Though the idea of Google as a handset manufacturer was a bit far
fetched, the Googleplex have since made it clear that mobile phones are a place the company sees itself in the
future - maybe as a platform player.
We've already reported the news that Google has started testing the AdSense platform on mobile Web sites, now a report in The Wall Street Journal claims the company is developing a search service specifically for cell phone content.
That's not the regular Web content you frequent with your PC, but
ringtones, games and other specifically mobile content usually pushed
to subscribers in a walled garden approach or through marketing
campaigns either on their PCs or in more traditional media such as
magazines and TV commercials.
The WSJ claims Google wants to take mobile search beyond the
traditional Google home page delivered over mobile Internet and has
visions of itself becoming a gateway that not only finds your content
but helps you pay for it also.
The new system would, for example, let you search for a
ringtone, select from a list of providers and offer up the link to buy
the content online. Of course, the search results would ultimately
include "sponsored links" in much the same way it offers text link
adverts on its Web search engine results.
"Overall, the service would work much like the Google Product Search
service, formerly known as Froogle," claims the story and the Gmail
email service could act as a place to exchange content.
According to the report, it turns out this is a little harder
to organise than you might expect. The report says that Google has been
cooperating with large content owners and some content aggregators to
try to get all this content searcheable online, but there's been a few
delays caused by technical hiccups.
Rather than technical hurdles, one would think the project would be set
back by competitive stumbling blocks as traditional players fight to
maintain control over the customer's spending.

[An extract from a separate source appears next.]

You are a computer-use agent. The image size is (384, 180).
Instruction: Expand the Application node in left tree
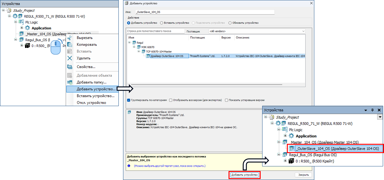click(22, 28)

If Google, as you would expect, brings PayPal and/or its own Checkout
service into the equation, groundsmen in the walled garden are not
going to be happy. What remains to be seen is whether Google is
planning a predatory assault intended to gain control over mobile
payments an area traditionally monopolised by the carriers.
It should make for interesting reading. Apart from the Net
Neutrality fights Google has been having with cable companies in the
U.S. over the past year or two, a new battleground has opened up
concerning the regulation of wireless spectrum which incumbent carriers
believe they have a natural right to.